### Given data
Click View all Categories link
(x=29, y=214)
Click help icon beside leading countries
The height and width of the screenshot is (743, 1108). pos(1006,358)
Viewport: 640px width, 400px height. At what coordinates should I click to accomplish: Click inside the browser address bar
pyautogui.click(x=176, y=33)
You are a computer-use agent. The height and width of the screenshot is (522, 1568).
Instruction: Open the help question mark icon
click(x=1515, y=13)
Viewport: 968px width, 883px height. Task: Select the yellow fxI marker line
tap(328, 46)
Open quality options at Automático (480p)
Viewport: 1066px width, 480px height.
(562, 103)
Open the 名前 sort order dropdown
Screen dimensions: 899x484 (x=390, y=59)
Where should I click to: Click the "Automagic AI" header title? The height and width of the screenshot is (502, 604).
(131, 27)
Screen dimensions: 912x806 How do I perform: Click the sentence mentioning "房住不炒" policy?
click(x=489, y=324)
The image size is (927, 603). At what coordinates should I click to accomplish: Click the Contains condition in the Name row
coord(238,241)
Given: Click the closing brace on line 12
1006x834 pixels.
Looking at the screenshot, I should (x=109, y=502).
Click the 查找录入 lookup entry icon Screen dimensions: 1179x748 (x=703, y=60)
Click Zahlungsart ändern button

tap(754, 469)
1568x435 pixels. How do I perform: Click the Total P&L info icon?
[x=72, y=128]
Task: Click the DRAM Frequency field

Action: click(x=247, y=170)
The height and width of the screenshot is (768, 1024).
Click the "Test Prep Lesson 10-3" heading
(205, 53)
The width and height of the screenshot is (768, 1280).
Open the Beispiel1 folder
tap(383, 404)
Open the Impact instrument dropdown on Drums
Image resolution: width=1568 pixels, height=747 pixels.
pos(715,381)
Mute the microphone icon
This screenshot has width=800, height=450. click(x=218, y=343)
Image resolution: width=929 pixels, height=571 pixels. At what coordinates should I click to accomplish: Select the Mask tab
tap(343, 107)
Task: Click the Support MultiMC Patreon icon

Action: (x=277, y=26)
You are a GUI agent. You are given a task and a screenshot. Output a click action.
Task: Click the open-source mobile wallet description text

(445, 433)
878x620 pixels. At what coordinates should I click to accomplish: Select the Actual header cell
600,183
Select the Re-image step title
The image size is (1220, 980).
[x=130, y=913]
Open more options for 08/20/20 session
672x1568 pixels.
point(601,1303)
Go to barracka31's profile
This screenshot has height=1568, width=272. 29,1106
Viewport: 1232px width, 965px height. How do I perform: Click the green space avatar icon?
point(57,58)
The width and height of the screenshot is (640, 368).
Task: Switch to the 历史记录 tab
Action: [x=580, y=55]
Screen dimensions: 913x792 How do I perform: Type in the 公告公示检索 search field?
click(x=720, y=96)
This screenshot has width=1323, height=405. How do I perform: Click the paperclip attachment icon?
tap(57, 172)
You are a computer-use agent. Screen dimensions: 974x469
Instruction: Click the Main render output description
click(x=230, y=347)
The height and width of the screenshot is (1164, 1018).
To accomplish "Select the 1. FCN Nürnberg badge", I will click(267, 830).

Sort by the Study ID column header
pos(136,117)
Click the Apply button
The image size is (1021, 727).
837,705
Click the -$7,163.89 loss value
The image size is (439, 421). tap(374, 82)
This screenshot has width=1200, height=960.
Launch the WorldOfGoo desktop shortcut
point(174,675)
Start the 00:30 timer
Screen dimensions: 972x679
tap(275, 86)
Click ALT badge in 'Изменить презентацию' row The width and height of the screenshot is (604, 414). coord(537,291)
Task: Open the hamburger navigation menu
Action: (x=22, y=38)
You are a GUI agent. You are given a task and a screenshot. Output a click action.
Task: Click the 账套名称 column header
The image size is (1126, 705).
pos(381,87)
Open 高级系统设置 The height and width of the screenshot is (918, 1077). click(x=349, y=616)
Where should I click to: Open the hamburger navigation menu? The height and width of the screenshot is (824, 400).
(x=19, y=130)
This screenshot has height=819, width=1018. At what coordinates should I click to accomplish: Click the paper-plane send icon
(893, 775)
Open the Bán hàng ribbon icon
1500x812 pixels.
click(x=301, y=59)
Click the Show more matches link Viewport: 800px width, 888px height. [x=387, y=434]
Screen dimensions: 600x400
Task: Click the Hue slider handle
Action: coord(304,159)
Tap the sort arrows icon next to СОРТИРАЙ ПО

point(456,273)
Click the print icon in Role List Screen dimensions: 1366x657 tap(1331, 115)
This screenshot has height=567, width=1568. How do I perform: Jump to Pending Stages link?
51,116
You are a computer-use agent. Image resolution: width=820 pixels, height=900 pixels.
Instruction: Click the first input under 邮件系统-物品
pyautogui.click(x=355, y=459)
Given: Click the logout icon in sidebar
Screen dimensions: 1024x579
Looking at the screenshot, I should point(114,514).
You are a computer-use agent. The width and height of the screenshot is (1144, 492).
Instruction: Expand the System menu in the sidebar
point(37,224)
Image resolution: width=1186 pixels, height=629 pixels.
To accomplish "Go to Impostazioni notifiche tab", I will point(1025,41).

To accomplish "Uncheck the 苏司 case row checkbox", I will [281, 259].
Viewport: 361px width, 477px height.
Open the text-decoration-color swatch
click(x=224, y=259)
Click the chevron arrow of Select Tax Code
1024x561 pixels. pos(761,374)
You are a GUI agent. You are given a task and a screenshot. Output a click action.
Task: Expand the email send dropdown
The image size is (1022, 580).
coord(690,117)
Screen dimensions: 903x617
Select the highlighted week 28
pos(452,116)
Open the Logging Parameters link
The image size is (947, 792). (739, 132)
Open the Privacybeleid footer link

### Prompt
In the entries above, find each line with the word "computer" and copy it.

### Task answer
You are a computer-use agent. The height and width of the screenshot is (522, 1568).
You are a computer-use agent. Screen dimensions: 974x469
You are a computer-use agent. Image resolution: width=820 pixels, height=900 pixels.
You are a computer-use agent. The width and height of the screenshot is (1144, 492).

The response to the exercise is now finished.